Here’s one inspirational story I read recently which sums up how a problem or challenge can be turned into something good. It’s all part of what’s called the Kindness Rocks movement, where people paint and decorate rocks and then place them in parks for others to find. Families and individuals are using the power of technology to create their own low-tech, back-to-nature fun.

Another exciting project I discovered recently is here in my home state of Queensland (Australia). It’s called Nature Play QLD, and it’s also part of a worldwide movement dedicated to helping kids, and their parents, get off the couch, away from the screens and back into the world outside.

We recently did a story on this movement in our Queensland parent publication. Through Nature Play, kids are re-discovering the joy of splashing in muddy puddles, making sand castles, climbing, digging and even arguing with each other about who’s going to be who in their latest game of pretend. Parents, too, are finding out why all this is so important; yes, even the arguing!

Hyahno Moser, from Nature Play QLD explains, and I agree, that as parents we have two roles, which need to be balanced against each other:

  • Parents are the refuge (for example, if the child falls over and hurts themselves or gets a bit scared and needs reassurance);
  • Parents help children to discover – to become `prospectors’, explorers, and adventurers. (In other words, parents must step back and let children drive their own play, and learn by doing and making mistakes.)                

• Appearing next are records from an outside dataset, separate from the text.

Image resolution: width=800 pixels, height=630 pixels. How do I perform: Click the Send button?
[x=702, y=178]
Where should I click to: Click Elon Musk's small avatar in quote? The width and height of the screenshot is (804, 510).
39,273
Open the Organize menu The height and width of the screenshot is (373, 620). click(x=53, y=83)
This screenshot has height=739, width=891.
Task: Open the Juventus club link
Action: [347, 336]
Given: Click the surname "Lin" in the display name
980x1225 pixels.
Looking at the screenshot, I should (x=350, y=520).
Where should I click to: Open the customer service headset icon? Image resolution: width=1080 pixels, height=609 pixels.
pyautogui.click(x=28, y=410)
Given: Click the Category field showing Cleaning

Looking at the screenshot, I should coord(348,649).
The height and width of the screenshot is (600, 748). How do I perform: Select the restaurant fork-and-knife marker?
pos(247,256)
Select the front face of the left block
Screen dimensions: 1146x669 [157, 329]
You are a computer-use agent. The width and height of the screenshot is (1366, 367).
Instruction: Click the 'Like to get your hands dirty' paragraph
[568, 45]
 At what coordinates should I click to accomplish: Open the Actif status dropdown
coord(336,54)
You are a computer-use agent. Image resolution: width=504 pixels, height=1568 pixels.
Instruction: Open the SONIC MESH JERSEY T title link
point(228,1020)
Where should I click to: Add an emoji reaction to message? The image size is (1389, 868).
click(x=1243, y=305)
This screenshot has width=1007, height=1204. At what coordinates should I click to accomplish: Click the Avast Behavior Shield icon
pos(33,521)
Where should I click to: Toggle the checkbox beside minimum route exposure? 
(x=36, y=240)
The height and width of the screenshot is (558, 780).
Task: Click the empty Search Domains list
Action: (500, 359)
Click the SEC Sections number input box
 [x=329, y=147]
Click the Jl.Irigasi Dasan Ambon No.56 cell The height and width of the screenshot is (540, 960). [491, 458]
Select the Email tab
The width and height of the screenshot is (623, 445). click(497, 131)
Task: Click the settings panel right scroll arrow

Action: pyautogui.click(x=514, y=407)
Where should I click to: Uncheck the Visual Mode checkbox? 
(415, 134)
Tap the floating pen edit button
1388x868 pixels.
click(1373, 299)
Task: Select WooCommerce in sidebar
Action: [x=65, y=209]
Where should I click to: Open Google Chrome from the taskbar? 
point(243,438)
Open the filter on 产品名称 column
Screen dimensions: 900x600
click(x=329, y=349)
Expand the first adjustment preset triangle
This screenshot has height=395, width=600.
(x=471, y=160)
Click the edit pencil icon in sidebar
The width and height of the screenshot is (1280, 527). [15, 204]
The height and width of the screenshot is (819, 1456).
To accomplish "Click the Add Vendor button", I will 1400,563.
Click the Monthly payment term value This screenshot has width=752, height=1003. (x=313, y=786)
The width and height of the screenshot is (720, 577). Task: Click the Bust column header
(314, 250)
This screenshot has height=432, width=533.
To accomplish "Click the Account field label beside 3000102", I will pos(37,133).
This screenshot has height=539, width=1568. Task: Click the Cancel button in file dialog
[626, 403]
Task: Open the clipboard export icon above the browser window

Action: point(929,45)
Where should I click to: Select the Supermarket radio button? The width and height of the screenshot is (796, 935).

Even actions as simple as walking on an uneven or unfamiliar surface activates and strengthens new regions in the developing child’s brain. Sharing experiences with other children and learning to navigate social situations without always needing an adult to step in is also a crucial part of a healthy childhood.


As it happens, I have some recent personal experience of the benefits of getting the whole family to take a screen holiday. A relative took their kids on a 12-week road trip through some of Australia’s most beautiful, but remote, areas. Most of the time they were camping and had no access to power or the internet.

For the first three days, the children were not all that happy with the lack of technology. But pretty soon, they were returning to simpler pursuits: building structures out of sticks, watching leaves float down the river, turning stones into games, and having real conversations with their parents. They spent more time joking, singing, and telling stories. In short, they were doing things that created memories and bonded them more closely together than any amount of time sitting in the same room but each absorbed in their own device.

We can even turn technology on its head by using all the incredible resources available via the internet to plan family activities that don’t involve screens.

I love the idea of a nationwide, or even global, movement dedicated to encouraging families to take a screen holiday together. Over the Christmas/New Year break seems like perfect timing. Maybe I’ll just plant the seed here in this blog and we’ll see what grows.